Heritage Action for America, the advocacy arm of the conservative Heritage Foundation, has announced it’s looking for a “no” Thursday to break the GOP filibuster, hoping to stop the gun violence debate before it gets started. The group said it will reduce the 2013 grade of any senator who votes the other way.

That signals a departure for Heritage’s three-year-old lobbying shop, now that its parent think tank is under the direction of former South Carolina Sen. Jim DeMint, who until this year was cultivating his standing as the tea party’s favorite senator. Last year, fewer than 10 of the group’s 67 key Senate votes were on topics other than fiscal or regulatory policy.

Jumping into the gun control debate at the earliest opportunity suggests that Heritage wants to start shaping the outcome on every issue, social or economic, that galvanizes the conservative base.

At the same time, a brand new entrant into the score keeping game emerged Tuesday on the opposite side of the debate. Mayors Against Illegal Guns, the advocacy group financed by New York Mayor Michael Bloomberg, said it would be grading every senator’s and representative’s level of support for expanding background checks, limiting  assault weapons and high-capacity ammunition clips, cracking down on gun trafficking, and allowing states to tighten concealed carry rules.

It will be an A through F letter grade, just like the venerable scorecard of the National Rifle Association. So the high honor role of one list will no doubt align with the flunkees on the other.

Both groups are trying to capitalize on the same dynamics that have made scorecards an essential lobbying tool for the past several decades: The byzantine nature of the legislative process, combined with information overload, can overwhelm even the savviest of the politically engaged.

If an advocacy group can boil each lawmaker’s record down to one score, its members can get easily digestible and actionable information — to decide who should get an angry email, a protest outside the district office, a big campaign check or, most importantly, their votes in the primary and the general elections.

There’s a serious question, though, about whether the effectiveness of the report system has been compromised by its very wide spread. For decades, the making-the-grade game was dominated by the biggest advocacy players — labor unions and big business associations, old line liberal organizations and their most venerable conservative counterparts.

But in recent years the number of scorecards has mushroomed to include reports from all manner of niche groups, from advocates for the arts to protectors of the zebra mussel. With each one claiming its grades merit the most attention, and with so many aimed at ideologically similar groups on the left or right, the end result has been something of a Tower of Babel: Few scorecards stand out as genuinely influential, so lawmakers feel free to brush aside threats from one group about a vote being scored because they know plenty of other groups they’re appealing to won’t care.

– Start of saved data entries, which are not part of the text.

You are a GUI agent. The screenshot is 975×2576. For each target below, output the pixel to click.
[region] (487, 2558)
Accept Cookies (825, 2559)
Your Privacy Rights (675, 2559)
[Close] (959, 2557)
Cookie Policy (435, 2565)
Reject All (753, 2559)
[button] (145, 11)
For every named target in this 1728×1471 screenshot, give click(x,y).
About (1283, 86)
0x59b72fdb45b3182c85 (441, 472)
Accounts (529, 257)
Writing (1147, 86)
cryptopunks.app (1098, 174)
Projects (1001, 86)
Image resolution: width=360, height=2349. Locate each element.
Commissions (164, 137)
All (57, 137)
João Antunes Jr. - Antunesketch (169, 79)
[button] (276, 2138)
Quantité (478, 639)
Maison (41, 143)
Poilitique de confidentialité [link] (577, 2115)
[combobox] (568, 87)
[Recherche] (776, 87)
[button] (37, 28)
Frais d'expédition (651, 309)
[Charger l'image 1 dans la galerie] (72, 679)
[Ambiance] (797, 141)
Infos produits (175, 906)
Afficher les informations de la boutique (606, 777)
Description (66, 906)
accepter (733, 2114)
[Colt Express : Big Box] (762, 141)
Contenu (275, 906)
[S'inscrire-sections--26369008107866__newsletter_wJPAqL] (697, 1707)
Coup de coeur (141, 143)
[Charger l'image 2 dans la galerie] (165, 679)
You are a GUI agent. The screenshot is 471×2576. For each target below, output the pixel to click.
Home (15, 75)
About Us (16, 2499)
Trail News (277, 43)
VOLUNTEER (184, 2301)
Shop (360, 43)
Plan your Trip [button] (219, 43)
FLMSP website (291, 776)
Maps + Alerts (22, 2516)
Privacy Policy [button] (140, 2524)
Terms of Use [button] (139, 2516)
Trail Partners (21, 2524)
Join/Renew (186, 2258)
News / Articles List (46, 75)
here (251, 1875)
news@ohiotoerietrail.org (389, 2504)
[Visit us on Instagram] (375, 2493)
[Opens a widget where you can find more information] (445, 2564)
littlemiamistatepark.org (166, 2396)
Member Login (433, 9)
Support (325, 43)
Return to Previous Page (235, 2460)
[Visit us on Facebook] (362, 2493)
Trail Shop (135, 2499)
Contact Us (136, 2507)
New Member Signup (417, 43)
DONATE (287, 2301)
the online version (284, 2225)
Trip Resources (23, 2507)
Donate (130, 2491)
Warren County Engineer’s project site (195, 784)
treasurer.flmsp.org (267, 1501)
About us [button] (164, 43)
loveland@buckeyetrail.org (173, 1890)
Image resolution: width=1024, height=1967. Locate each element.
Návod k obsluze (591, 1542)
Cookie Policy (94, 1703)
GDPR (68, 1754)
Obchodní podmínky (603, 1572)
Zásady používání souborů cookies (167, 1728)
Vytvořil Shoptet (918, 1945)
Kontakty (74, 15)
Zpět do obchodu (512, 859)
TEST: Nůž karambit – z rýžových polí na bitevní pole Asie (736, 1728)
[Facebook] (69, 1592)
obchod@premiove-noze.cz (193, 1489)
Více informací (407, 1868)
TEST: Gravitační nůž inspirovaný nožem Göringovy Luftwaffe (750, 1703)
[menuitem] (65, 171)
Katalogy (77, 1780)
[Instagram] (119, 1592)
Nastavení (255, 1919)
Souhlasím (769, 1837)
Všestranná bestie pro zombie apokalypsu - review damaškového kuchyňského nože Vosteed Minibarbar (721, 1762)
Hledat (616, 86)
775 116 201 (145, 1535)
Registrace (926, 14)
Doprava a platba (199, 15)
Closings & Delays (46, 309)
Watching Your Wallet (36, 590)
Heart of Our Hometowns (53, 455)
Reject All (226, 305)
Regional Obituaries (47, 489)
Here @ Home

By the time the election comes around, a unionized teacher who’s a part-time Realtor and a member of both the NRA and the Sierra Club may have so many conflicting scorecards to look over that her eyes will glaze over.

A member who’s being pressed for absolute fealty from dozens of scorekeepers may feel politically comfortable in the knowledge that he hasn’t been able to win top marks from any of them.

With Heritage expanding the subjects in its report card, just as Bloomberg is starting to grade on the opposite curve, it’s possible neither move will stand out in the 2014 campaign, no matter how well-funded each will surely be.